Alibaba's cloud computing business Aliyun announced that its second data center in America's Silicon Valley formally started operation yesterday.
This is Aliyun's ninth data center in the world and it is also the company's third overseas data center opened this year. It is expected to satisfy the cloud computing resource demand of Aliyun's users in western America in the next three to five years.
In March 2015, Aliyun launched its first data center in Silicon Valley as it was starting to provide cloud services to users in North America and the world. In August 2015, the company announced the formal opening of its data center in Singapore, covering Asia Pacific regional markets. So far, Aliyun has deployed regional nodes in Beijing, Hangzhou, Hong Kong, Shenzhen, Qingdao, Shanghai, Singapore, and United States. In the future, the company plans to establish new data centers in Japan, Europe, and the Middle East, aiming to improve its global network layout.
Yu Sicheng, vice president of Aliyun, said that they launched three overseas data centers in 2015 and their overseas business increased by over four times. They will distribute more data centers in the future to serve global users.
In regards to its product portfolio, Aliyun said its second data center in Silicon Valley will offer more than ten products, including elastic cloud server, virtual private cloud, object storage service, relational database service, cloud monitoring, cloud shield, open cache service, KVStore, open table service, resource access management, and analytic database service.
Foreign rivals like Rackspace and Amazon have had difficulties entering the China market, partly because of China's obtuse ISP legal framework and partly because those foreign companies have limited support and brand awareness within China. So Aliyun's expansion into the global arena gives the Alibaba-backed company more barriers for Amazon and Rackspace to climb if they want to acquire Chinese clients.

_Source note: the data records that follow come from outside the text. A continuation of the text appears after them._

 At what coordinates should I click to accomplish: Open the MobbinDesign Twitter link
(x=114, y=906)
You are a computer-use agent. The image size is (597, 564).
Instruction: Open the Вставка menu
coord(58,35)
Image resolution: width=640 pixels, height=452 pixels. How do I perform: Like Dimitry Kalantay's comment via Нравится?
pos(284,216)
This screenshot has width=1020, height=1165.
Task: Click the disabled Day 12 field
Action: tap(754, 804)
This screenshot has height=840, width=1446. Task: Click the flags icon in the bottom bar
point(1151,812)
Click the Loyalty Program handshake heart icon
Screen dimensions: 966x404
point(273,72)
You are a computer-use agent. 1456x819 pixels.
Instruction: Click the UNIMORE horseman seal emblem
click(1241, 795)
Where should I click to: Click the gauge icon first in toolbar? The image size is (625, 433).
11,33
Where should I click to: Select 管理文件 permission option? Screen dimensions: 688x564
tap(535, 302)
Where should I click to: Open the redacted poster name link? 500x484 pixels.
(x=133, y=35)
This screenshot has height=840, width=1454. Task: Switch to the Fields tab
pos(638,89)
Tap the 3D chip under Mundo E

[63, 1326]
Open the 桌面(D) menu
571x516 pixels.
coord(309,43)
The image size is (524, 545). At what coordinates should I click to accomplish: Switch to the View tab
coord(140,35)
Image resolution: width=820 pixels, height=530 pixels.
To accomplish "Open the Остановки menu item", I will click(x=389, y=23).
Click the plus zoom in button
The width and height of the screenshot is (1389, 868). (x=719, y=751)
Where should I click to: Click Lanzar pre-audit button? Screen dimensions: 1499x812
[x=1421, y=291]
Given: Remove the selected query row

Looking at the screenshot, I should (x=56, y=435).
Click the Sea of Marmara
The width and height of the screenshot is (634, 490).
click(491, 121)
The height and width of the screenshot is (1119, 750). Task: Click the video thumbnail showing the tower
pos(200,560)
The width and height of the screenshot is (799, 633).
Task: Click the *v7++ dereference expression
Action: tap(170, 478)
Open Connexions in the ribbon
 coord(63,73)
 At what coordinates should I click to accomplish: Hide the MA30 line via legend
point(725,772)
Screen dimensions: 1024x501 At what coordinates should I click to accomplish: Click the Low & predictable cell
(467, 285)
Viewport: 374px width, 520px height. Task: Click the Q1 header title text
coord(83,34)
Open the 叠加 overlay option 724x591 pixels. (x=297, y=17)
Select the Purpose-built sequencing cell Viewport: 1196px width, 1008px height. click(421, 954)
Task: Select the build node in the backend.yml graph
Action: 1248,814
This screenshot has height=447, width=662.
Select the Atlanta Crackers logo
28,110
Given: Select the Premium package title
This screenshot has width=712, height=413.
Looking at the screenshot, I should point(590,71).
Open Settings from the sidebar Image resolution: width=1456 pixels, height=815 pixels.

Amazon last year started beta testing its China services, but it provides the services via an arms-length proxy partnership with ChinaNetCenter. Amazon last month tried to ramp up some interest in its services with events in China, but the buzz around the services still appear tepid.
Rackspace too has been trying to enter China for over ten years, with limited success. The copany has been hamstrung by early users from many years ago facing large support hurdles with Rackspace's U.S. operations, and those memories and stories live on and give the company a harried brand name.